(Data for analysis begins)

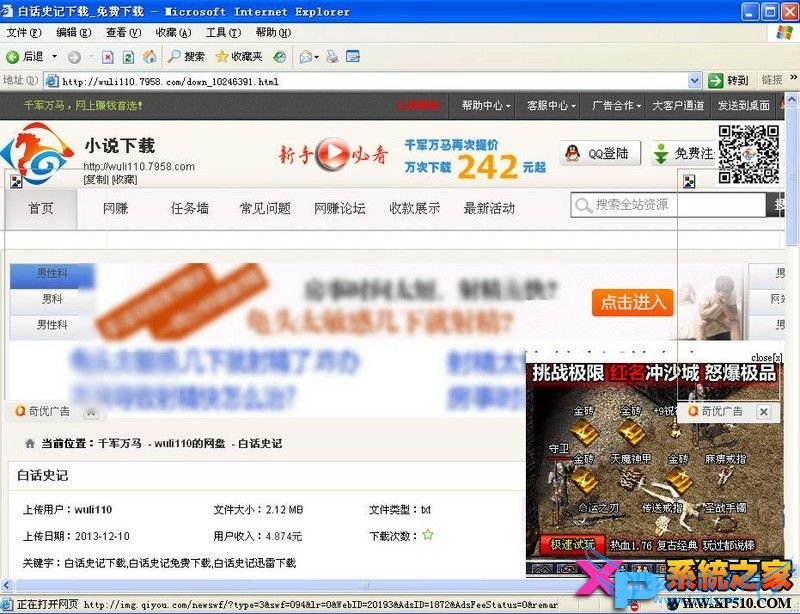Switch to the 网赚论坛 navigation tab

pyautogui.click(x=339, y=208)
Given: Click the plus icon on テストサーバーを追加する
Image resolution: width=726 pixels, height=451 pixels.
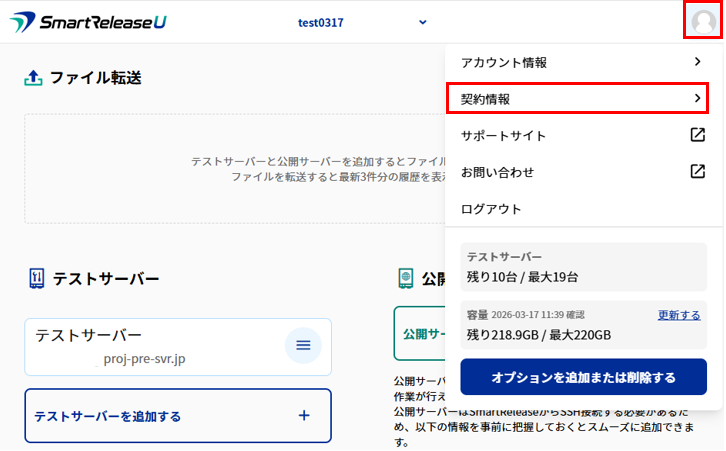Looking at the screenshot, I should click(x=304, y=415).
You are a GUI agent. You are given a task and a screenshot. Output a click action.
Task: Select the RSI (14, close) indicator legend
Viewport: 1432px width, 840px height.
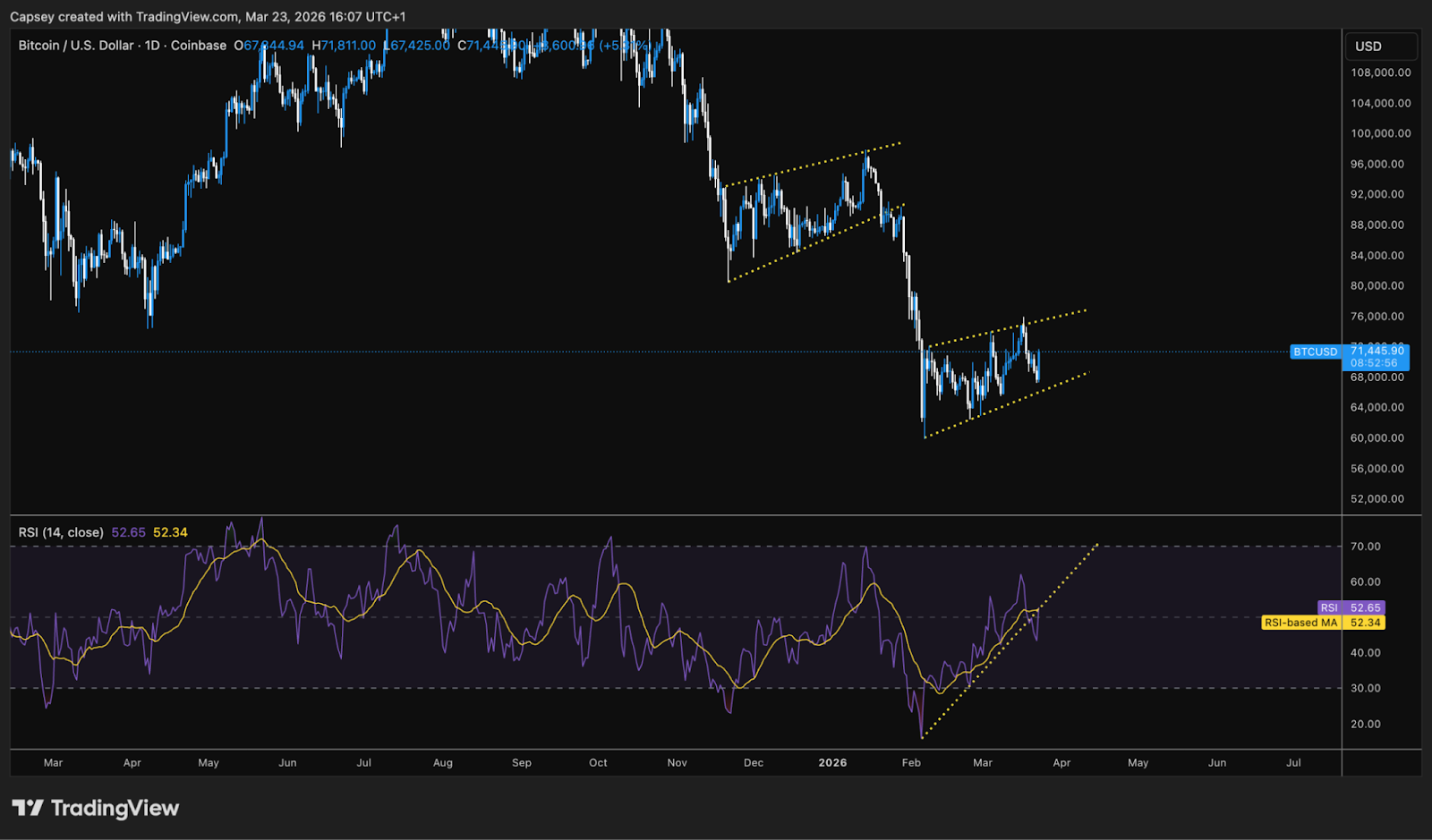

(Data for analysis ends)

Nothing but the lines from the one containing "Image resolution: width=726" through the end of the entries is to be retyped, exactly as written and without pictures.

> _Result_:
Image resolution: width=726 pixels, height=451 pixels.
Looking at the screenshot, I should click(x=304, y=415).
You are a GUI agent. You are given a task and a screenshot. Output a click action.
Task: Select the RSI (14, close) indicator legend
Viewport: 1432px width, 840px height.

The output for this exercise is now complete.